また、近年はAI検索の普及によって、単なる法律知識だけでは差別化できなくなっています。
・実際の相談事例。
・弁護士自身の経験。
・企業法務に対する独自の考え方。
・YouTubeによる情報発信。
こうした「その法律事務所にしかない情報」を継続的に発信することが、検索エンジンだけでなくAI検索でも評価される重要な要素になっています。

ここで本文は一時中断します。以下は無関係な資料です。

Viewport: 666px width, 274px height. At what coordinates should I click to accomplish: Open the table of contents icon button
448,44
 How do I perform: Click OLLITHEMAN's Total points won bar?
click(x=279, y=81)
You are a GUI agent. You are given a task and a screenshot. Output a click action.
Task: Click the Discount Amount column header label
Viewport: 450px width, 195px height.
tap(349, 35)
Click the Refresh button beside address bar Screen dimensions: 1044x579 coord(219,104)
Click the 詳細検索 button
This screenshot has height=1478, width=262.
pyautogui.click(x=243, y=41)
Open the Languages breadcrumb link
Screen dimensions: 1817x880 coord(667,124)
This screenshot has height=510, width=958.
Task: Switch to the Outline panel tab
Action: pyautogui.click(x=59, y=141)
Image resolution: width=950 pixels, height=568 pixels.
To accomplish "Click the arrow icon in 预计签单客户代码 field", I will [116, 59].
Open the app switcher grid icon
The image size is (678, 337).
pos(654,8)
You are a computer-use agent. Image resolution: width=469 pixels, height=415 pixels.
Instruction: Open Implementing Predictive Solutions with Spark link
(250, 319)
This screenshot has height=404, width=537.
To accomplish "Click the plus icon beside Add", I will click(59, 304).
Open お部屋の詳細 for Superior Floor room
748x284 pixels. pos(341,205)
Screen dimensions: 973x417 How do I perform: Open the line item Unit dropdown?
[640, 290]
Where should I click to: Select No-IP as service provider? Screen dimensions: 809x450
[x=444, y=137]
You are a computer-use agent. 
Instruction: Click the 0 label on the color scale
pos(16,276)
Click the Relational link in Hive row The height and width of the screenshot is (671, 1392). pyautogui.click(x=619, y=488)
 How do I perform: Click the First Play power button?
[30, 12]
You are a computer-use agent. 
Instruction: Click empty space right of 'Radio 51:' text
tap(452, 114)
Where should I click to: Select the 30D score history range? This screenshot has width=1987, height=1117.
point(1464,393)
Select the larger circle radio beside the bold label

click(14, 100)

今回の法律事務所様も、企業法務専門サイトとしてサービス案内ページを検索意図に合わせて作り込み、無料のお役立ち記事を継続的に追加し、相談事例やQ&Aを充実させ、さらにYouTube動画まで組み合わせたことで、検索順位だけではなく問い合わせ数、受任率、ブランド力のすべてを向上させることができました。
SEOは単なる順位を競う技術ではありません。見込み客が抱えている課題を理解し、その課題を最も分かりやすく解決できる情報を提供し続けることです。そして、その積み重ねこそが、検索エンジンからの評価だけでなく、AI検索時代においても選ばれ続ける法律事務所を作る最も重要な要素であることを、この事例は改めて教えてくれました。